Tym razem, w ostatnim miesiącu 2016 roku wyjątkowo nie szalałam i nie dałam się ponieść emocjom. No dobra, może troszeczkę mnie poniosło. Jednak 8 produktów, które kupiłam miałam od dawna na swojej liście must have, a okazja jakim są porządne rabaty jest zawsze najlepszym pretekstem, żeby w trzy dni kupić wszystko, co się znajduje na liście zakupów.

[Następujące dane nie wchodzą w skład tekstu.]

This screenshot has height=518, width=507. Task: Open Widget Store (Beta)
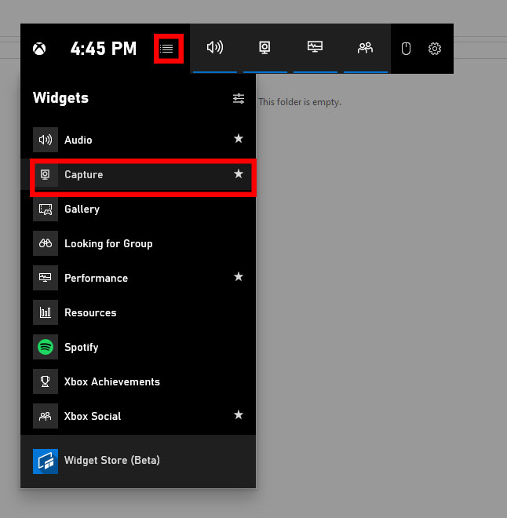click(x=111, y=460)
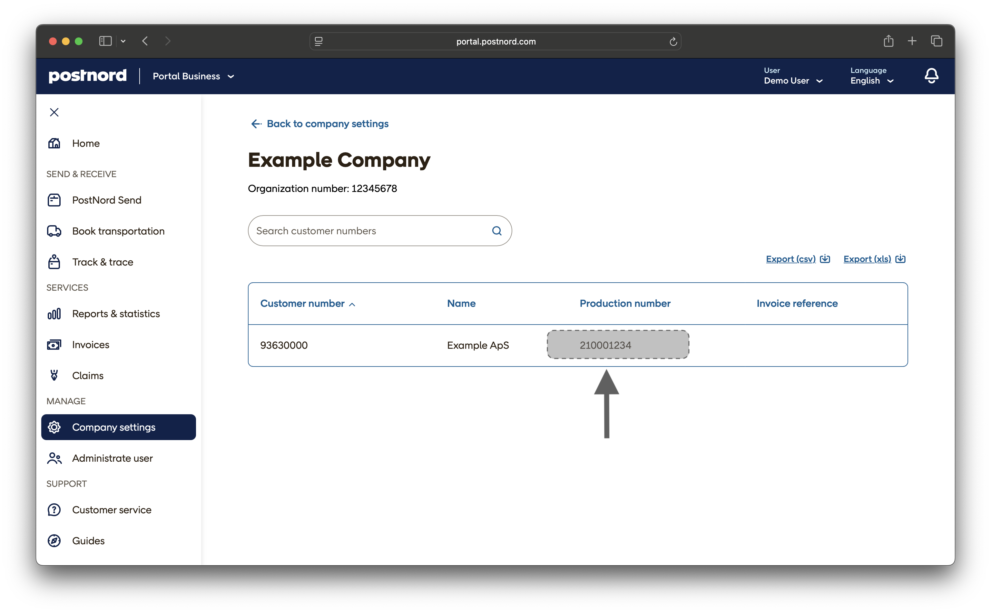Click the Administrate user icon
The height and width of the screenshot is (613, 991).
click(x=54, y=458)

Pierwszy sklep, który zaliczyłam był Hairstore. Kupuję tam regularnie co 3 miesiące korzystając z nadesłanego do zakupów dodatkowego (marnego) upustu 5%. Tuż przed świętami otrzymałam w meilu info o dodatkowej zniżce w wysokości 10%. Drugi sklep, który odwiedziłam stacjonarnie kilka minut po dziewiątej rano 27 grudnia był Douglas. Trzeci – 3 razy odwiedzana Sephora (2 x stacjonarnie i raz online). Ok, to lecimy po kolei, co gdzie kupiłam.
Hairstore
W Hairstore kupiłam 4 genialne produkty:
- najlepszy lakier do włosów Kerastase V.I.P. Volume,
- lekki olejek w spreju Wella Sp Luxe Oil,
- suchy szampon CHI Kardashian Beauty,
- kuracja do włosów – molekularne odżywienie Wella.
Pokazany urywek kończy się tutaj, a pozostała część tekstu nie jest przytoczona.